*TAREFA*
Você pode formatar como lista numerada, sem as linhas em branco, somente as linhas das entradas abaixo que vão da linha com "Given: Click the Project Properties button" até a linha com "click(x=52, y=226)", incluindo as duas?

*ENTRADAS ARMAZENADAS*

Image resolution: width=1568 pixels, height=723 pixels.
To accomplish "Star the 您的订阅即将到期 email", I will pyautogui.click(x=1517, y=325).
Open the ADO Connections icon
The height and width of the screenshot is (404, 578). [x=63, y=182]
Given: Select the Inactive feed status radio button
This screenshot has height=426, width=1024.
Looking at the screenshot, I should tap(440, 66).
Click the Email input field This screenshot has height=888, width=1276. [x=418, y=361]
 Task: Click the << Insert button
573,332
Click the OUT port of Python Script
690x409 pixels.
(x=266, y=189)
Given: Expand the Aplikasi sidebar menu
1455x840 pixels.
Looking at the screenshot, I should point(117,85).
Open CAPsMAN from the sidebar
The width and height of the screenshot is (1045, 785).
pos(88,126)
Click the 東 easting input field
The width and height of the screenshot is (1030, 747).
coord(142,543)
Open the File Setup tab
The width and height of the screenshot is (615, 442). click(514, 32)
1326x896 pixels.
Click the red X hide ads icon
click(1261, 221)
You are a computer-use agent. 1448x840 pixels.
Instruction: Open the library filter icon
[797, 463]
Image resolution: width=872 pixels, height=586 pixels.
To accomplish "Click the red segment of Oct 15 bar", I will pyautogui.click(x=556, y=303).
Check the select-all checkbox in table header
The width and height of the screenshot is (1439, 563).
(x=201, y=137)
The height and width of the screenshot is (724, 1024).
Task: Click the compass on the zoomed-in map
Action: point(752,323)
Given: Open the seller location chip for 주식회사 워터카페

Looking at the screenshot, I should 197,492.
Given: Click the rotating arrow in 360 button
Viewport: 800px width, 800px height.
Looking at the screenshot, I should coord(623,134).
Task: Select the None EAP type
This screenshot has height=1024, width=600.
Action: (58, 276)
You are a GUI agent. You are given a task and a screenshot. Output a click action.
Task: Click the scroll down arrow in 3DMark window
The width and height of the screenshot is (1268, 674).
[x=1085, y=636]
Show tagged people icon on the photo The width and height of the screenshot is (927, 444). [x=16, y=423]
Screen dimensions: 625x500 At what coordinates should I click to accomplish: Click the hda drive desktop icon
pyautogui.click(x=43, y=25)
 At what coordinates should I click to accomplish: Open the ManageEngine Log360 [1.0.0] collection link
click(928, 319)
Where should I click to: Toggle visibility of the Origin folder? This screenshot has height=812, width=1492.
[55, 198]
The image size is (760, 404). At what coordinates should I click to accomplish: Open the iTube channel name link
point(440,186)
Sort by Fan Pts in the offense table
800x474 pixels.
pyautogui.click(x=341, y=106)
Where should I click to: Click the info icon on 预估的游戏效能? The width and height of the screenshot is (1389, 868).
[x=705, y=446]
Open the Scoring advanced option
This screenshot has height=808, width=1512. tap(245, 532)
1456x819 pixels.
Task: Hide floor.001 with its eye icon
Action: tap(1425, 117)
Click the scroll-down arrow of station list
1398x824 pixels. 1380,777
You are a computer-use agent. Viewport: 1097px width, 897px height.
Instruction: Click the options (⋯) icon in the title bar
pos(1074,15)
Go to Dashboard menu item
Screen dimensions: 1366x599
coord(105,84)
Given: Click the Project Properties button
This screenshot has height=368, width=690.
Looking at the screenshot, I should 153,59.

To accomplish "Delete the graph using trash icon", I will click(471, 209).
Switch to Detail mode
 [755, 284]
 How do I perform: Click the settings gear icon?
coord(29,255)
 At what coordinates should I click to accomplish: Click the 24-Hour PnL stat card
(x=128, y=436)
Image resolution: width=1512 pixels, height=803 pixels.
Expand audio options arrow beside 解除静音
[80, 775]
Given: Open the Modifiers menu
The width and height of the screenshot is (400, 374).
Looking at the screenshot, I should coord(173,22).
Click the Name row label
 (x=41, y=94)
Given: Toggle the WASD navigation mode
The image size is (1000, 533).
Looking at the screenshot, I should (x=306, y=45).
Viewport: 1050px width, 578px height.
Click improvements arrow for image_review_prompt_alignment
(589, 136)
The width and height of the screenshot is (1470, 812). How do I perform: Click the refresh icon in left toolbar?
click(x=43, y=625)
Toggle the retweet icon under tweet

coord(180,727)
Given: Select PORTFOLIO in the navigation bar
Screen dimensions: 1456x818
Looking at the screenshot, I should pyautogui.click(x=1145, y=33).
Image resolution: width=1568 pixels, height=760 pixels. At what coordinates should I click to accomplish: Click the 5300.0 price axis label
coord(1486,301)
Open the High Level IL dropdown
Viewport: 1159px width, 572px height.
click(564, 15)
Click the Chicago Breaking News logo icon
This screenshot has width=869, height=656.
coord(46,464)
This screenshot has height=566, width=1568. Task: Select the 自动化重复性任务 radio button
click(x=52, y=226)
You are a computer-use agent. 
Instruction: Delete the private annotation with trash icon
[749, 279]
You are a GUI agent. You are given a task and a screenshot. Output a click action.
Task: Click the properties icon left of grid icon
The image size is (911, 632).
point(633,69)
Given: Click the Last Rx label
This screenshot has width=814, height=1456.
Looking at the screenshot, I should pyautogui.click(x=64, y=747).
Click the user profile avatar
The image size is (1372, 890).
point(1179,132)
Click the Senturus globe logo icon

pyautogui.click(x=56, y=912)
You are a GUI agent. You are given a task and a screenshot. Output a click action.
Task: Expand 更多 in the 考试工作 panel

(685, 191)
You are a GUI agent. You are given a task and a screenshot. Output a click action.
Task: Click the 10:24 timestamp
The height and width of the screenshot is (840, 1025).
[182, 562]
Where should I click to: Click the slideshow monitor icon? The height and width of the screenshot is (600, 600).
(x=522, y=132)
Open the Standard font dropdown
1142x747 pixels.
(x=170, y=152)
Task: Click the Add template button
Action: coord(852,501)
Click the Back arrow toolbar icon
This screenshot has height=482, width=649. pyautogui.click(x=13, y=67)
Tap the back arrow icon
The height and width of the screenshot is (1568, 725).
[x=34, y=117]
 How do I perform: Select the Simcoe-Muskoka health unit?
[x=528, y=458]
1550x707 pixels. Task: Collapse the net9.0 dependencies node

*TAREFA CONCLUÍDA*
1. Given: Click the Project Properties button
2. This screenshot has height=368, width=690.
3. Looking at the screenshot, I should 153,59.
4. To accomplish "Delete the graph using trash icon", I will click(471, 209).
5. Switch to Detail mode
6.  [755, 284]
7.  How do I perform: Click the settings gear icon?
8. coord(29,255)
9.  At what coordinates should I click to accomplish: Click the 24-Hour PnL stat card
10. (x=128, y=436)
11. Image resolution: width=1512 pixels, height=803 pixels.
12. Expand audio options arrow beside 解除静音
13. [80, 775]
14. Given: Open the Modifiers menu
15. The width and height of the screenshot is (400, 374).
16. Looking at the screenshot, I should coord(173,22).
17. Click the Name row label
18.  (x=41, y=94)
19. Given: Toggle the WASD navigation mode
20. The image size is (1000, 533).
21. Looking at the screenshot, I should (x=306, y=45).
22. Viewport: 1050px width, 578px height.
23. Click improvements arrow for image_review_prompt_alignment
24. (589, 136)
25. The width and height of the screenshot is (1470, 812). How do I perform: Click the refresh icon in left toolbar?
26. click(x=43, y=625)
27. Toggle the retweet icon under tweet
28. coord(180,727)
29. Given: Select PORTFOLIO in the navigation bar
30. Screen dimensions: 1456x818
31. Looking at the screenshot, I should pyautogui.click(x=1145, y=33).
32. Image resolution: width=1568 pixels, height=760 pixels. At what coordinates should I click to accomplish: Click the 5300.0 price axis label
33. coord(1486,301)
34. Open the High Level IL dropdown
35. Viewport: 1159px width, 572px height.
36. click(564, 15)
37. Click the Chicago Breaking News logo icon
38. This screenshot has width=869, height=656.
39. coord(46,464)
40. This screenshot has height=566, width=1568. Task: Select the 自动化重复性任务 radio button
41. click(x=52, y=226)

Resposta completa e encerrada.